For example, if the lead of a screw is 1 mm, but the major diameter (here, outer diameter) is 10 mm, then the circumference of the screw is 10π, or about 31.4 mm. Therefore, an axial movement of 1 mm is amplified (magnified) to a circumferential movement of 31.4 mm. This amplification allows a small difference in the sizes of two similar measured objects to correlate to a larger difference in the position of a micrometer's thimble. In some micrometers, even greater accuracy is obtained by using a differential screw adjuster to move the thimble in much smaller increments than a single thread would allow.
In classic-style analog micrometers, the position of the thimble is read directly from scale markings on the thimble and sleeve (for names of parts see next section). A vernier scale is often included, which allows the position to be read to a fraction of the smallest scale mark. In digital micrometers, an electronic readout displays the length digitally on an LCD on the instrument. There also exist mechanical-digit versions, like the style of car odometers where the numbers "roll over".
A micrometer is composed of:
- The C-shaped body that holds the anvil and barrel in constant relation to each other. It is thick because it needs to minimize flexion, expansion, and contraction, which would distort the measurement.
The frame is heavy and consequently has a high thermal mass, to prevent substantial heating up by the holding hand/fingers. It is often covered by insulating plastic plates which further reduce heat transference.
Explanation: if one holds the frame long enough so that it heats up by 10 °C, then the increase in length of any 10 cm linear piece of steel is of magnitude 1/100 mm. For micrometers this is their typical accuracy range.
Micrometers typically have a specified temperature at which the measurement is correct (often 20 °C [68 °F], which is generally considered "room temperature" in a room with HVAC). Toolrooms are generally kept at 20 °C [68 °F].
- The shiny part that the spindle moves toward, and that the sample rests against.
- Sleeve / barrel / stock
- The stationary round component with the linear scale on it, sometimes with vernier markings. In some instruments the scale is marked on a tight-fitting but movable cylindrical sleeve fitting over the internal fixed barrel. This allows zeroing to be done by slightly altering the position of the sleeve.
- Lock nut / lock-ring / thimble lock
- The knurled component (or lever) that one can tighten to hold the spindle stationary, such as when momentarily holding a measurement.
- (not seen) The heart of the micrometer, as explained under "Operating principles". It is inside the barrel. This references the fact that the usual name for the device in German is Messschraube, literally "measuring screw".
- The shiny cylindrical component that the thimble causes to move toward the anvil.
- The component that one's thumb turns. Graduated markings.

**GIVEN INFORMATION**
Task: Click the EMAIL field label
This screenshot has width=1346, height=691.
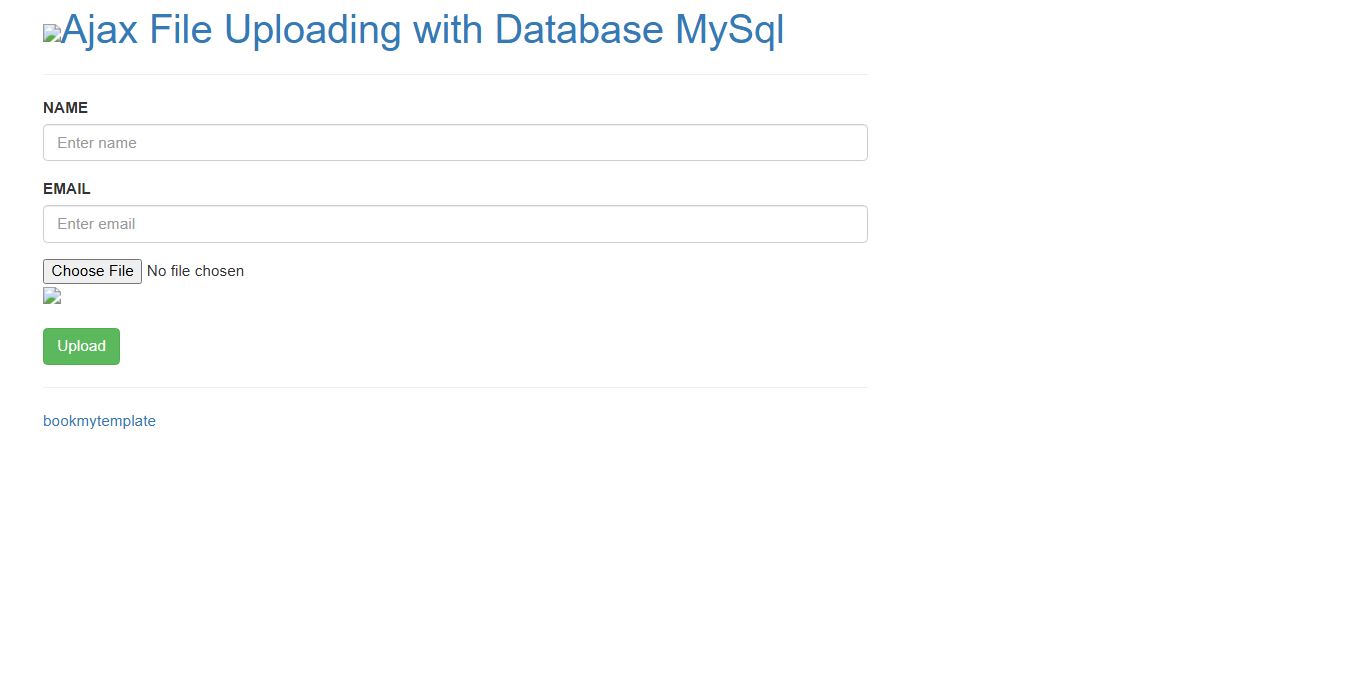Action: tap(67, 189)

**WHAT TO WORK ON**
(A) Print the stretch of the micrometer text from "- (not seen)" through "toward the anvil.".
(B) According to the micrometer text, what temperature are toolrooms generally kept at?
(C) Go on with the text about micrometers, picking up after its last sentence.
The material is separate from the text on micrometers and has nothing to do with it.

**EXPECTED OUTPUTS**
(A)
- (not seen) The heart of the micrometer, as explained under "Operating principles". It is inside the barrel. This references the fact that the usual name for the device in German is Messschraube, literally "measuring screw".
- The shiny cylindrical component that the thimble causes to move toward the anvil.

(B) 20 °C (68 °F).

(C)
- Ratchet stop
- (not shown in illustration) Device on end of handle that limits applied pressure by slipping at a calibrated torque.
The spindle of a micrometer graduated for the Imperial and US customary measurement systems has 40 threads per inch, so that one turn moves the spindle axially 0.025 inch (1 ÷ 40 = 0.025), equal to the distance between adjacent graduations on the sleeve. The 25 graduations on the thimble allow the 0.025 inch to be further divided, so that turning the thimble through one division moves the spindle axially 0.001 inch (0.025 ÷ 25 = 0.001). Thus, the reading is given by the number of whole divisions that are visible on the scale of the sleeve, multiplied by 25 (the number of thousandths of an inch that each division represents), plus the number of that division on the thimble which coincides with the axial zero line on the sleeve. The result will be the diameter expressed in thousandths of an inch. As the numbers 1, 2, 3, etc., appear below every fourth sub-division on the sleeve, indicating hundreds of thousandths, the reading can easily be taken.
Suppose the thimble were screwed out so that graduation 2, and three additional sub-divisions, were visible on the sleeve (as shown in the image), and that graduation 1 on the thimble coincided with the axial line on the sleeve. The reading would then be 0.2000 + 0.075 + 0.001, or .276 inch.
The spindle of an ordinary metric micrometer has 2 threads per millimetre, and thus one complete revolution moves the spindle through a distance of 0.5 millimeter. The longitudinal line on the sleeve is graduated with 1 millimetre divisions and 0.5 millimetre subdivisions. The thimble has 50 graduations, each being 0.01 millimetre (one-hundredth of a millimetre). Thus, the reading is given by the number of millimetre divisions visible on the scale of the sleeve plus the particular division on the thimble which coincides with the axial line on the sleeve.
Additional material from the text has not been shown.